Pls tell me the reason behind it. Is there any advantage of using loop unrolling in M3/M4.
Thanks
Indu
Loop-unrolling is used in order to gain speed.
This is accomplished by reducing the number of instructions that branch back in a loop, because such branches use clock cycles on doing no useful work.
-But the cost is program-space.
I believe the reason that the loops are not normally unrolled on the Cortex-M0, is that most Cortex-M0 microcontrollers have very little program space.
But if you are using a LPC43xx, you will have plenty of program space, so you can change the settings, so loop-unrolling is enabled.
Loop-unrolling will gain speed on all Cortex-M0, Cortex-M0+, Cortex-M3 and Cortex-M4 devices.
However, I think that loop-unrolling will not gain any speed at all on Cortex-M7, because this architecture has a Branch Predictor and a Branch Target Address Unit, which I believe would make branches execute in zero clock cycles.
The main advantage of loop unrolling is to schedule the memory accesses better.
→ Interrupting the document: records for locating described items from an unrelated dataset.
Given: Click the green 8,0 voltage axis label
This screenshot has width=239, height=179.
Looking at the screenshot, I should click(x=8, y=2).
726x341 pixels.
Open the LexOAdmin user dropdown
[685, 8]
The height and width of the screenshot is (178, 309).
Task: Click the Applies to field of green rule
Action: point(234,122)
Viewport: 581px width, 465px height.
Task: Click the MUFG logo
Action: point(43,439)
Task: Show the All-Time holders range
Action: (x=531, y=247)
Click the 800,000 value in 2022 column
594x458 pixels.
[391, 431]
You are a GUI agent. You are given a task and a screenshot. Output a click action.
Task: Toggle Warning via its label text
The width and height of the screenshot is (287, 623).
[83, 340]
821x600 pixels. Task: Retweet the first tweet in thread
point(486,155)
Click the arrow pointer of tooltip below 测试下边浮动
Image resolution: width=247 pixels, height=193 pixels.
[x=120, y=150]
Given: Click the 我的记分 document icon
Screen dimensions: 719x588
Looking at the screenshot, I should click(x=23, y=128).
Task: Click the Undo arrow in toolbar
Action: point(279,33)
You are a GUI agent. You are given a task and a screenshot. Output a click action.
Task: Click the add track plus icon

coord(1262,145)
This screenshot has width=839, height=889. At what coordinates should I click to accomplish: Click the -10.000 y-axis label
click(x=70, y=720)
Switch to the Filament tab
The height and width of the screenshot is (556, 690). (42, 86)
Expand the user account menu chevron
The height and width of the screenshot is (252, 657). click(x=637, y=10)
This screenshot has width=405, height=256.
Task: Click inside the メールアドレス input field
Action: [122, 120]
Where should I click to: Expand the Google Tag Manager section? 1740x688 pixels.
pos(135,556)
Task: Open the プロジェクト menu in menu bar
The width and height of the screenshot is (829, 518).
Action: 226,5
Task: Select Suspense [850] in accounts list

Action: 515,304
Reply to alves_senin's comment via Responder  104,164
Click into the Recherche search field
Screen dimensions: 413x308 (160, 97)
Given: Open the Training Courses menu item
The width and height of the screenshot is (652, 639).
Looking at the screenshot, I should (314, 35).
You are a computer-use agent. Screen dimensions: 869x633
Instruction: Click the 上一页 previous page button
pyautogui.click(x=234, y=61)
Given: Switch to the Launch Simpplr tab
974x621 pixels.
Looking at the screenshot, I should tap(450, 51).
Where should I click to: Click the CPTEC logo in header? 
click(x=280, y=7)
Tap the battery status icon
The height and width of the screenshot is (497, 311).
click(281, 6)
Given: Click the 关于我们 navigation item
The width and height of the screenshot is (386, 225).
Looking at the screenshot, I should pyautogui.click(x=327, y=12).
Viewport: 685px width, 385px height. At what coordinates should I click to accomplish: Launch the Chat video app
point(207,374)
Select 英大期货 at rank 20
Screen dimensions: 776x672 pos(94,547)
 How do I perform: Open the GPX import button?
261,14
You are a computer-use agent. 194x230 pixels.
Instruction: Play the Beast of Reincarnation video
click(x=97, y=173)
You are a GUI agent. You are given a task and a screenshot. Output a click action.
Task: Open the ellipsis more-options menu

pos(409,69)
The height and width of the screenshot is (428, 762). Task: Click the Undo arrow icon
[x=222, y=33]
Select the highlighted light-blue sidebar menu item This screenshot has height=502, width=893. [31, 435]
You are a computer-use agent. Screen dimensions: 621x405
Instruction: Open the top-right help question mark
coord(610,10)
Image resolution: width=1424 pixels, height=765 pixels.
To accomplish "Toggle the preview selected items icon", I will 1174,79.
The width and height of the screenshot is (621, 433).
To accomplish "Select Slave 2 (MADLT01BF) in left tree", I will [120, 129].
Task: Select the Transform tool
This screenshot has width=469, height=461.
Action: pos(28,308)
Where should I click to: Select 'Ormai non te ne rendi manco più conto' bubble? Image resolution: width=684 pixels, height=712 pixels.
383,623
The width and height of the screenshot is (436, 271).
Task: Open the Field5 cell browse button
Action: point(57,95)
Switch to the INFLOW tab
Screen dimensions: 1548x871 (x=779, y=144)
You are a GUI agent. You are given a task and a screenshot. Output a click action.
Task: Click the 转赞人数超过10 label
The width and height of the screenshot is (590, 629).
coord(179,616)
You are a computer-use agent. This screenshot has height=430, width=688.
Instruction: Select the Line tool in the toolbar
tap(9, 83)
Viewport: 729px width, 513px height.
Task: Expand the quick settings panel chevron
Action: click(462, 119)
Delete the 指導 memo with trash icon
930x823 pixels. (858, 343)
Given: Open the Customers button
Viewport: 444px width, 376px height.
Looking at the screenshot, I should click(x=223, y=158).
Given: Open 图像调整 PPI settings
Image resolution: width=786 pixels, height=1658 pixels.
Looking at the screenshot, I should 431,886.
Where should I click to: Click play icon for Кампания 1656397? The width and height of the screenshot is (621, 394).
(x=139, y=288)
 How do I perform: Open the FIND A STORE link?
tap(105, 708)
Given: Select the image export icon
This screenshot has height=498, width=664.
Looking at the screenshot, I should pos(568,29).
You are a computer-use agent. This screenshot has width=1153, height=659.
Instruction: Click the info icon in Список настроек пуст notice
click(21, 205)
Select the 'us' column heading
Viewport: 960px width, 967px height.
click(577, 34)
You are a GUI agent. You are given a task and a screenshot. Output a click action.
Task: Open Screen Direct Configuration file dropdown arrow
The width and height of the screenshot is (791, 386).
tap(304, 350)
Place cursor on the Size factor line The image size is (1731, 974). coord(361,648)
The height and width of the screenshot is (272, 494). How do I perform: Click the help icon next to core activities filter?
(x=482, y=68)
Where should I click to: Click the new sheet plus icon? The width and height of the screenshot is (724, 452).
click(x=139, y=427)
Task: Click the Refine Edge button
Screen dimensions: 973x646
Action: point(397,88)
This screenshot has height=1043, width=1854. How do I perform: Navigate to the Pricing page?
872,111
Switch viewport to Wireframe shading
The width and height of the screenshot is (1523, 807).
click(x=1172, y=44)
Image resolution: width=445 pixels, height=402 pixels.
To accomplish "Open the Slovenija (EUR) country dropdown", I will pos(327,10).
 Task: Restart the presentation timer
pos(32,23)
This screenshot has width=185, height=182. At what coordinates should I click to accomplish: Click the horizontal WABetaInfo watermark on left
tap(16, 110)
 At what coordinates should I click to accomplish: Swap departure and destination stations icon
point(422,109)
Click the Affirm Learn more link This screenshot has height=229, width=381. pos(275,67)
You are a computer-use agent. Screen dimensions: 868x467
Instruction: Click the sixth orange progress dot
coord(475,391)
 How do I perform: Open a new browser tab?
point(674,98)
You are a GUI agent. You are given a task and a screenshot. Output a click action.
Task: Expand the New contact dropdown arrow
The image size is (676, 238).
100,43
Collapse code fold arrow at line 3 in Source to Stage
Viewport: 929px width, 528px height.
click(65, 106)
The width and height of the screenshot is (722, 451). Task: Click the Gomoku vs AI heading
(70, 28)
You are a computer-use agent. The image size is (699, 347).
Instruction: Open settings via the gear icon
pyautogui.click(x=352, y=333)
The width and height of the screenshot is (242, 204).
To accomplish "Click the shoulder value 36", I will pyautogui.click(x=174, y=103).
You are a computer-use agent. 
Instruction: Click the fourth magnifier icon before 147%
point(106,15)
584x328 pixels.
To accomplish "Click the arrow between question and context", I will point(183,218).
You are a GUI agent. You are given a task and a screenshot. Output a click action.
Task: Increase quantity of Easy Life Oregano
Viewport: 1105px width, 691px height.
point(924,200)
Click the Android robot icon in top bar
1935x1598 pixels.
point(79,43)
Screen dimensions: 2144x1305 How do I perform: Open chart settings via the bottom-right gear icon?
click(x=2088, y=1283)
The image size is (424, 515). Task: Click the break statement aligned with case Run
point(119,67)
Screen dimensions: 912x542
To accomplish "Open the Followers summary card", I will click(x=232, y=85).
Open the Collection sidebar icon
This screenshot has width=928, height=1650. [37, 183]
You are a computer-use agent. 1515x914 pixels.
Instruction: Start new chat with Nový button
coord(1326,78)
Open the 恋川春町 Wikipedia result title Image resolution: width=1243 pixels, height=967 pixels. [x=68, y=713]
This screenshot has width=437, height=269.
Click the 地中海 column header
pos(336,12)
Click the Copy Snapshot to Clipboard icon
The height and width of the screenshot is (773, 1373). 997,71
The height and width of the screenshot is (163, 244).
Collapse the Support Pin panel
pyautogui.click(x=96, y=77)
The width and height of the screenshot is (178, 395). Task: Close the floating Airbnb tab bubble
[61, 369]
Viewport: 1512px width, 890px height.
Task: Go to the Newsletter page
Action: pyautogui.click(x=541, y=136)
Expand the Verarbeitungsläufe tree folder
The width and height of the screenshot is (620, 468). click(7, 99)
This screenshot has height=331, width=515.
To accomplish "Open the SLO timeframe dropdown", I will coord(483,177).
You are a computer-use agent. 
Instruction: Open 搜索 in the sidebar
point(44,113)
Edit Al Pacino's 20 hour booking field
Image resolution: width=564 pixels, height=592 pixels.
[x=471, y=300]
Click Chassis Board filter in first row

There can also be savings in regsiter moves and branches but they're normally secondary. Sometimes also one can merge memory accesses and save a bit that way.
daith wrote: The main advantage of loop unrolling is to schedule the memory accesses better.
daith wrote:
The main advantage of loop unrolling is to schedule the memory accesses better.
Yes this is true; I didn't think about that, because the question was about Cortex-M0, where scheduling of LDR instructions won't matter.
Still, it's possible to merge memory access on the Cortex-M0, which in some cases can change the task from being impossible to being possible.